Welche Zuständigkeiten soll man sich unter einem „Bundesministerium für Digitalisierug und Wirtschaftsstandort“ vorstellen? Man muss lange suchen, um einen Bereich zu finden, der von diesen Allerweltsbegriffen nicht betroffen wäre. Und beim bisherigen „Lebensministerium“ ist es nicht anders: Ob sich die imagebewussten Bauern, die in der Nomenklatur nicht mehr vorkommen, in einem Ministerium zum überstrapazierten Thema „Nachhaltigkeit“ wohl ausreichend repräsentiert fühlen?

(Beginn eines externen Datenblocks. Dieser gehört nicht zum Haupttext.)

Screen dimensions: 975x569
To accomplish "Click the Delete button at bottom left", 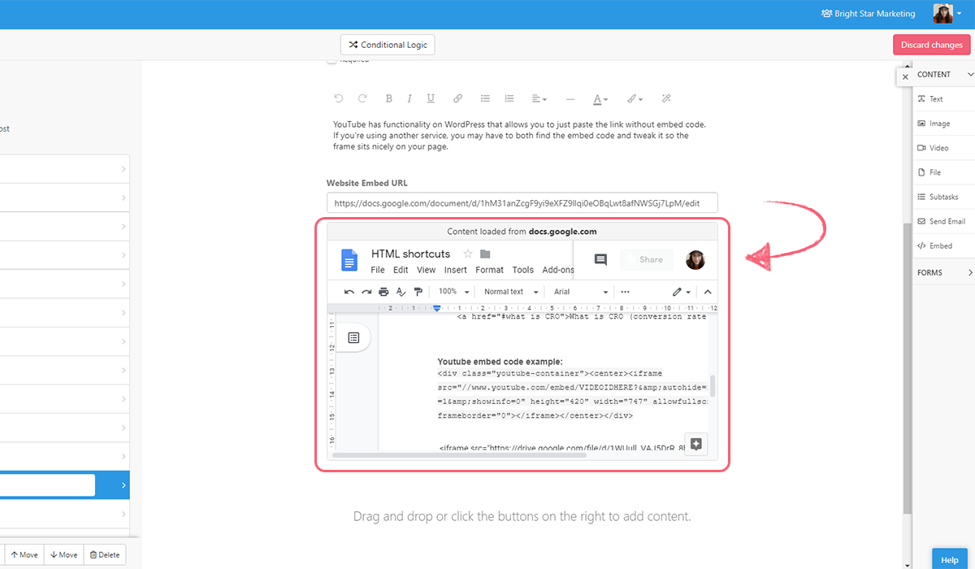I will (x=104, y=554).
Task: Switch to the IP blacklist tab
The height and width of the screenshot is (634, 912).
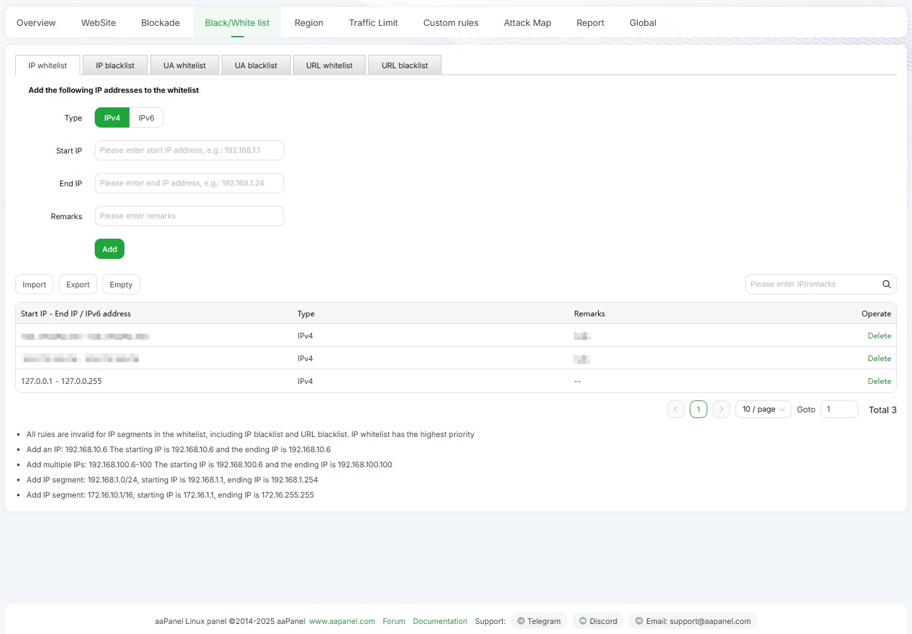Action: click(115, 66)
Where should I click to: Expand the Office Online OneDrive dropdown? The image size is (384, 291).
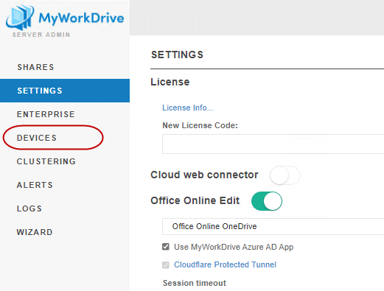(x=273, y=226)
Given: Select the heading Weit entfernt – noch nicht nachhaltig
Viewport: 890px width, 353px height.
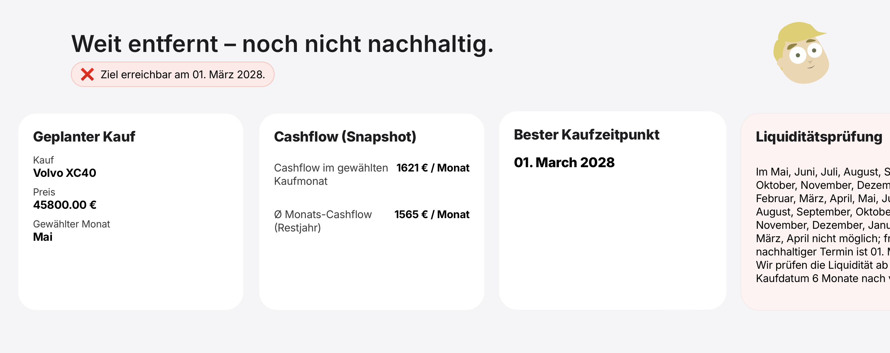Looking at the screenshot, I should 282,44.
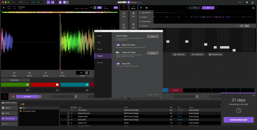Click the settings gear icon
The image size is (257, 130).
tap(246, 2)
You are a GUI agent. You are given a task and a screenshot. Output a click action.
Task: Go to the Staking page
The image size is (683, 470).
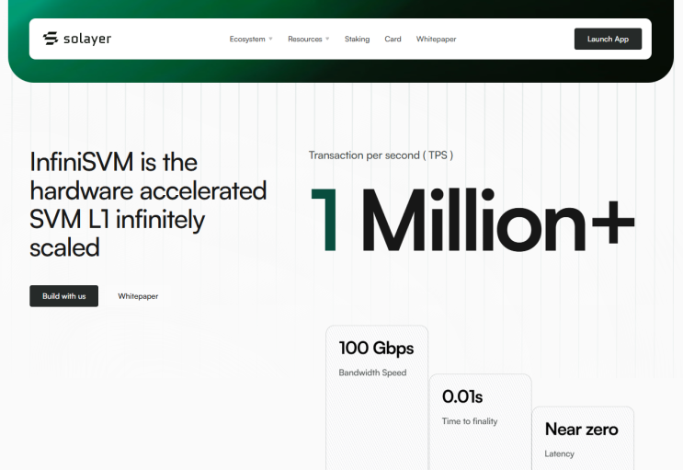click(357, 39)
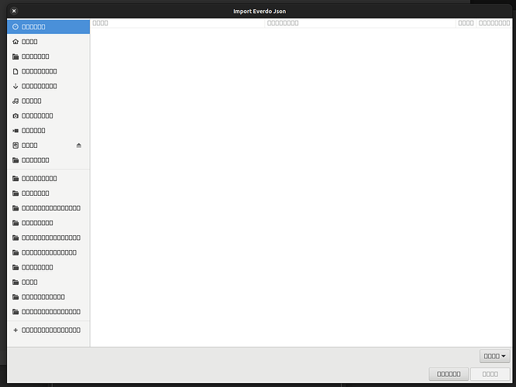Screen dimensions: 516x387
Task: Sort files by the Name column header
Action: click(177, 23)
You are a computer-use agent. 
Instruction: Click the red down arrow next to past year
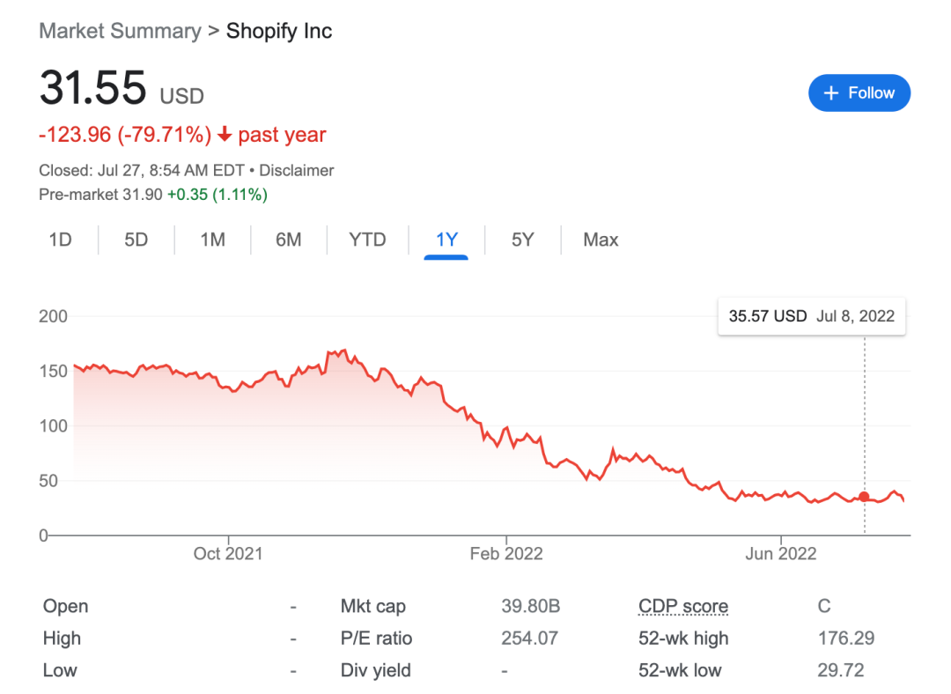[225, 134]
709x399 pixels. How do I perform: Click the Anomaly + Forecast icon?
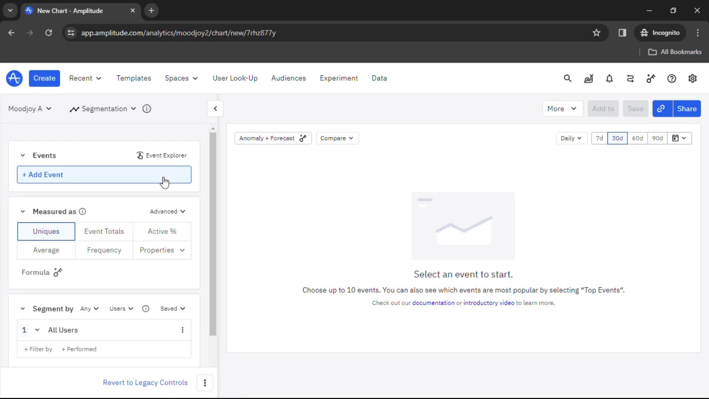click(x=302, y=138)
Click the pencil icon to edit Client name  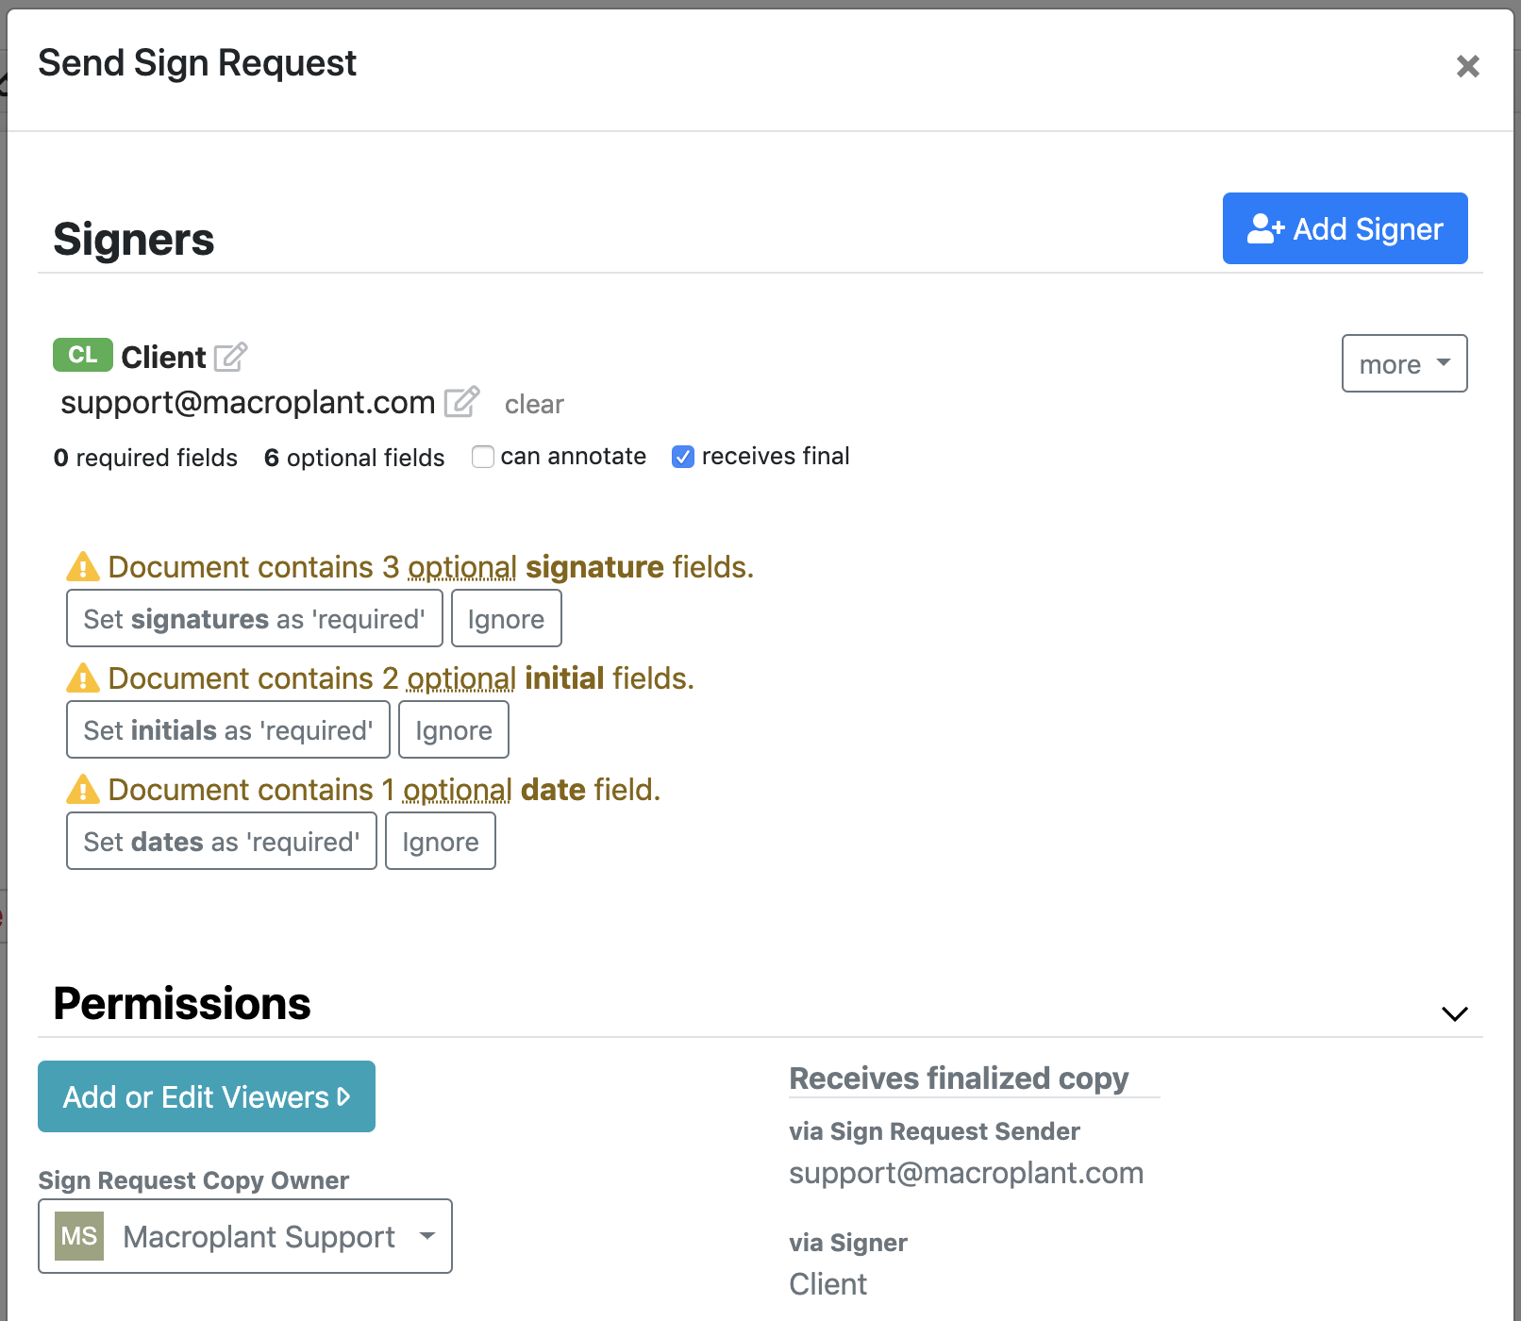[x=232, y=357]
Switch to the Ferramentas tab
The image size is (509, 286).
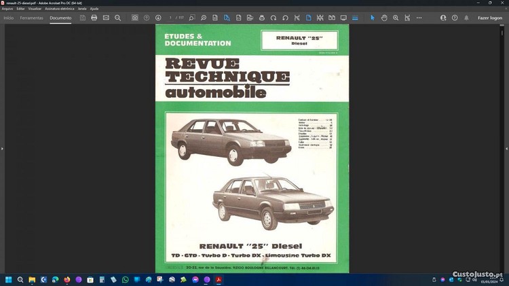[x=31, y=18]
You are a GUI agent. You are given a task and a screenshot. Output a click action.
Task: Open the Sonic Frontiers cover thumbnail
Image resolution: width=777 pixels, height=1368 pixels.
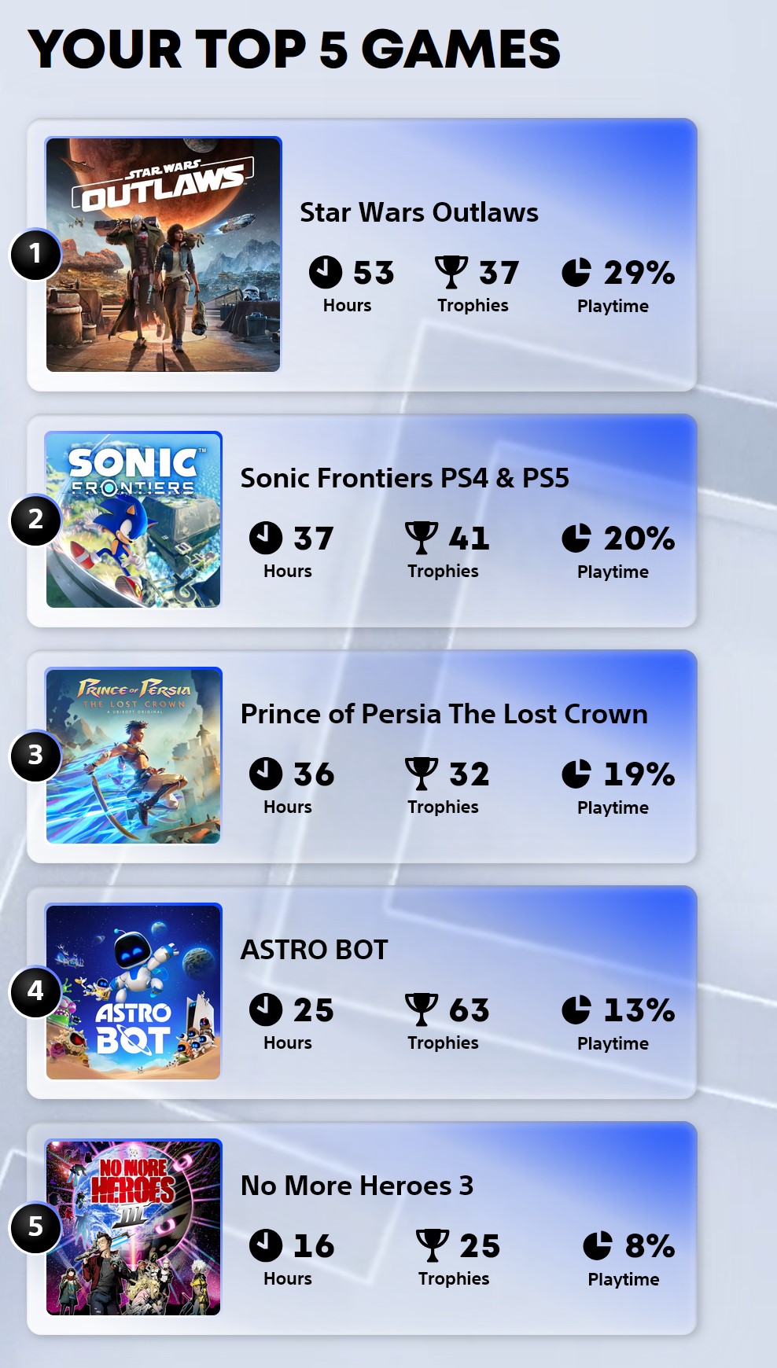pos(134,520)
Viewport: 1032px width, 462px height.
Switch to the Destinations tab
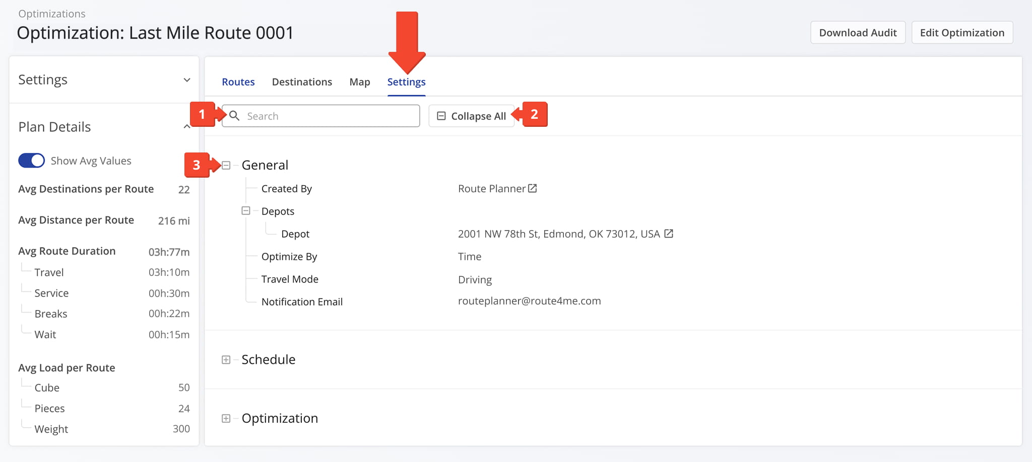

Zwei Jahrzehnte verschlafen?

Wozu die Übersiedlung des Tourismus vom „Wirtschaftsstandort“ zur „Nachhaltigkeit“ gut war, ist noch nicht ganz durchschaubar. Die Behauptung, dass damit der bisher auf mehrere Abteilungen aufgeteilte Bereich aufgewertet wurde, weil er nun als „eigene Sektion“ im Ministerium „gebündelt“ wurde, kann nicht ernst gemeint sein: Da hat jemand zwei Jahrzehnte verschlafen, in denen es eine tadellos funktionierende Sektion Tourismus im Wirtschaftsministerium gab. Nicht zuletzt war der Tourismus bisher unter einem Ministeriumsdach mit ähnlich strukturierten Wirtschaftsbereichen, während nun neben der Landwirtschaft auch Umwelt, Klima und Energie zu bewältigen sind – lauter Querschnittsmaterien, die ineinander laufen, aber mit gegensätzlicher Interessenlage. Das unter einem Hut zu halten verlangt multiple Spagatleistungen.

Wie ein derart kompliziertes Gemenge funktioniert, hängt natürlich stark von den handelnden Personen ab. Die junge Ministerin Elisabeth Köstinger beeindruckt durch einen sicheren, sympathischen Auftritt und spürbares persönliches Engagement. Die Kärntner Bauerntochter hat ihr politisches Leben im Bereich der Landwirtschaft verbracht, ist Vizepräsidentin des Bauernbundes und in den acht Jahren im Europäischen Parlament war sie im Landwirtschaftsausschuss tätig. Bei dieser Prägung sind die geforderten Spagatleistungen eine besondere Herausforderung. Als ihre rechte Hand wurde die Leitung der Sektion Tourismus Ulrike Rauch-Keschmann übertragen, die als langjährige Leiterin der Unternehmenskommunikation der Österreich Werbung mit der Materie in allen Details vertraut ist. Was bleibt, ist den beiden Damen viel Erfolg zu wünschen – damit der Tourismus weiterhin so gut läuft.